Die persönliche Tragik von Geri Müller hingegen scheint eher darinnen zu bestehen, dass er sich jetzt als bedrängtes, genötigtes Opfer darstellt und peinliche Ausreden auftischt wie ein “Buchprojekt über erotische Phantasien”. Das verschärft die Blamage ins Schmerzhafte. Mag sein, dass die Dame irgendwann anfing, ihn zu belästigen. Das ändert aber nichts daran, dass Geri die Hosen runterliess. In seinem Amtszimmer.

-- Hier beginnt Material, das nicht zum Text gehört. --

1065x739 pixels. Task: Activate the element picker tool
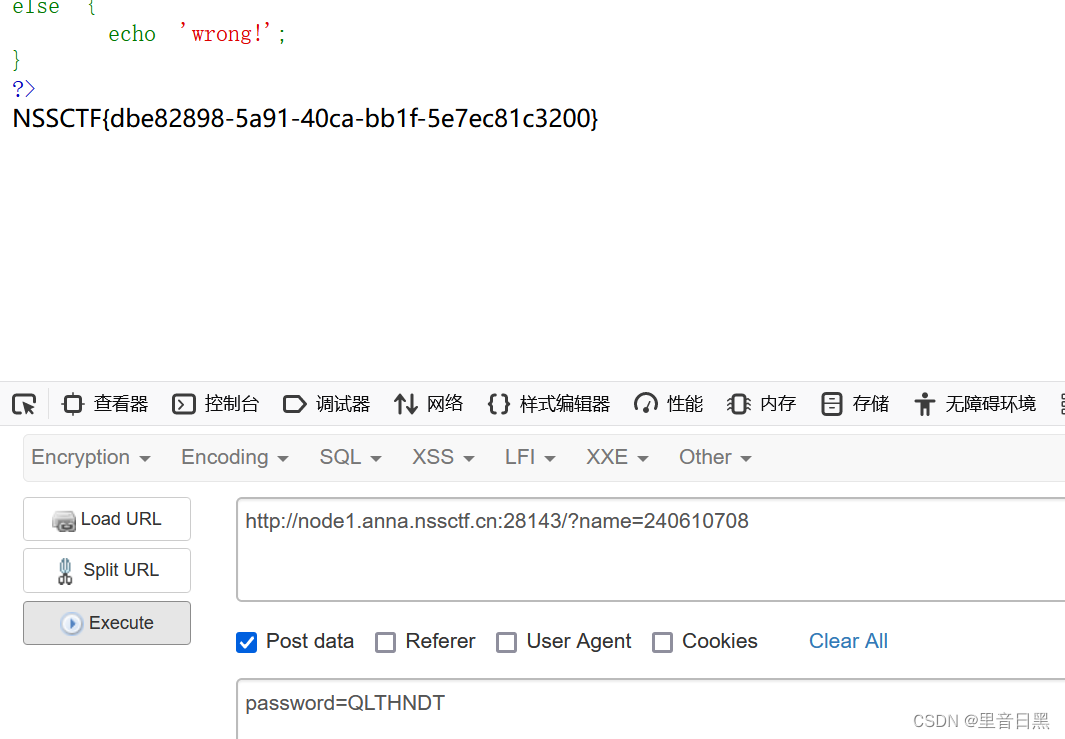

Hier fehlt ein bisschen die Kontrolle via Über-Ich. Das ist nicht gut bei einem Politiker. Und deshalb kauft man ihm auch die Scham nicht wirklich ab.
38 Kommentare zu ««Bin schon erregt»»
Genau die Frage, die Herr Tingler als die einzig interessante bezeichnet, stellte ich mir auch. Und ich würde es nichtmal an GMs Aussehen aufhängen. Überhaupt die Idee, Nackt- oder Genitalselfies (von Männern) hätten auf Frauen denselben Effekt wie umgekehrt (mal alles in hetero gedacht), ist eine kolossale aber doch recht weitverbreitete Fehleinschätzung. Das einzige, was ich dabei evt erregend finden könnte, ist meine Macht, also dass ich als Frau einen Mann dazu kriege, sich so zum Affen zu machen. Aber spätestens dann ist auch fertig mit der Attraktivität. Affen sind nicht besonders sexy.
gosse. geh haare schneiden!
Jemand hat mir mal gesagt, wenn wir alle keine Privatsphäre mehr hätten und alle gegenseitig unsere Harddisks und unsere Chatlogs ausspionieren könnten, würden wir feststellen, dass wir alle genau gleich langweilig sind und es wieder lassen. Irgendwie fühle ich mich bei der Geschichte daran erinnert. „Erregt“. Ogott. Sag doch gleich noch Geschlechtsverkehr.
Also, wenn ich in Baden leben würde, wäre die einzige Frage, die mich wirklich interessiert, ob er sich in meinem Sinne in die Politik einbringt oder nicht.
Wähnen wir uns alleine, machen wir doch alle Dinge, für die wir uns vor grossem Publikum schämen würden. Angefangen vom Nasenbohren und Ohrengrübeln, bis hin zum Richten der Hoden, wenn´s zwickt und klemmt beim Sitzen.
Dass er seine albernen Selfies allerdings in Amtsräumen – und wohl auch zu Arbeitszeiten – gemacht hat, ist sträflich dumm.
Dagegen scheint kein Amtsmissbrauch vor zu liegen und auf Suiziddrohungen MUSS er reagieren.
Ja, da kann man sich wohl fragen, wer denn diese so nachsichtigen, verständigen und verzeihenden Personen sind, die Geri Müller so in Schutz nehmen und seinen eigenartigen Umgang mit dieser Dame entschuldigen……. ist das grün-rotes Gutmenschentum, oder frönen diese einer analogen Freizeitbeschäftigung und verfügen über eine unterdurchschnittliche Compliance gegenüber ihren Pflichten?